[To be done]
a - In the passage on Joseph Serge Miot, which archbishop gave him his episcopal consecration?
b - Extend the passage on Joseph Serge Miot beyond its final sentence.

[Passage to read]
_ _ _ _

Joseph Serge Miot (23 November 1946 – 12 January 2010) was a Haitian archbishop of the Roman Catholic Church. He was the ninth Archbishop of Port-au-Prince, serving from 2008 until his death as a result of the 12 January 2010 earthquake.

Biography
Miot was born in Jérémie, Grand'Anse on 23 November 1946. He was ordained to the priesthood on 4 July 1975 in the Diocese of Jérémie.

On 29 July 1997, he was appointed Coadjutor Archbishop of Port-au-Prince by Pope John Paul II, because the people had been displeased with Archbishop François-Wolff Ligondé's supposed encouragement of the coup movement — the archdiocesan offices were burned in retribution.  Archbishop Miot received his episcopal consecration on the following 12 October from Archbishop Christophe Pierre, with Archbishops François Gayot, SMM, and Ligondé serving as co-consecrators.

_ _ _ _

[Recorded data]

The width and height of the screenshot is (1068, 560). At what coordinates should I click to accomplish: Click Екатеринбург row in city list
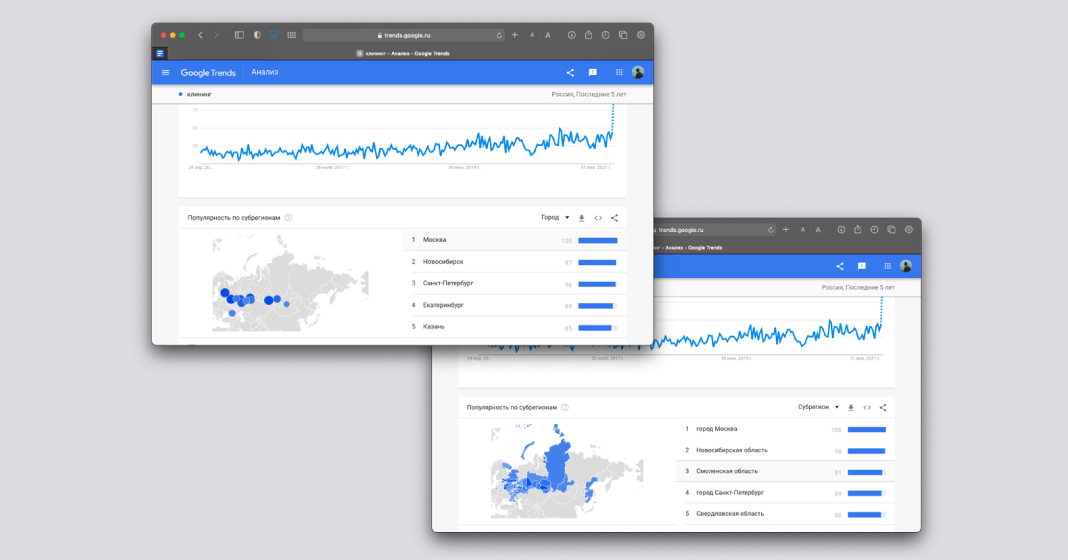(x=443, y=305)
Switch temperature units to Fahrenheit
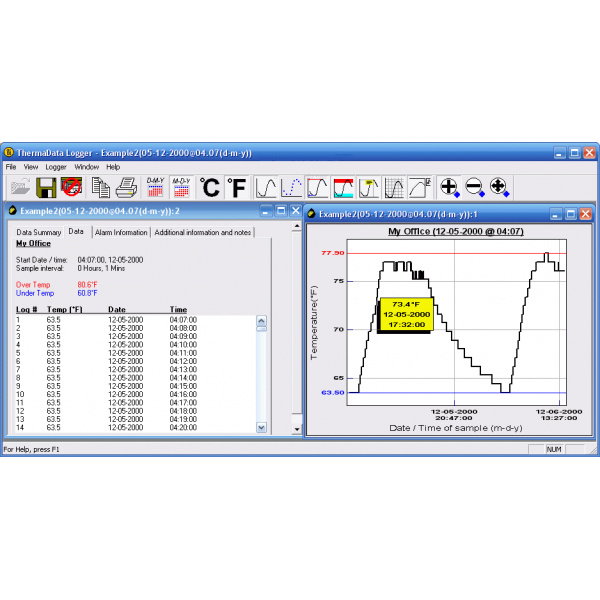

_ _ _ _

[Responses to the exercise]
a - Archbishop Christophe Pierre

b -
During his tenure, he denounced the incarceration of Fr. Gérard Jean-Juste by the government of Prime Minister Gérard Latortue; Miot later suspended Father Jean-Juste after the priest disobeyed orders to not present himself as a political candidate.

Miot succeeded Ligondé, becoming the ninth Archbishop of Port-au-Prince upon the latter's resignation on 1 March 2008.

The Port-au-Prince Cathedral, archdiocese offices, and many other churches were destroyed by the earthquake on 12 January 2010.  Miot was killed when the force of the quake threw him off his balcony at the papal nunciature.  Archbishop Bernardito Auza, Apostolic Nuncio to Haiti, the Apostolic Administrator of the Archdiocese, said that he originally sought an immediate burial for Miot, but that it would have conflicted with local tradition.  Miot was buried at Lilavois Cemetery on 23 January 2010 immediately after his funeral Mass. Celebrants presiding at the funeral Mass included Timothy, Cardinal Dolan, Archbishop of New York and chairman of the board of Catholic Relief Services; Thomas Wenski, Bishop of Orlando; and Archbishop Bernardito Auza.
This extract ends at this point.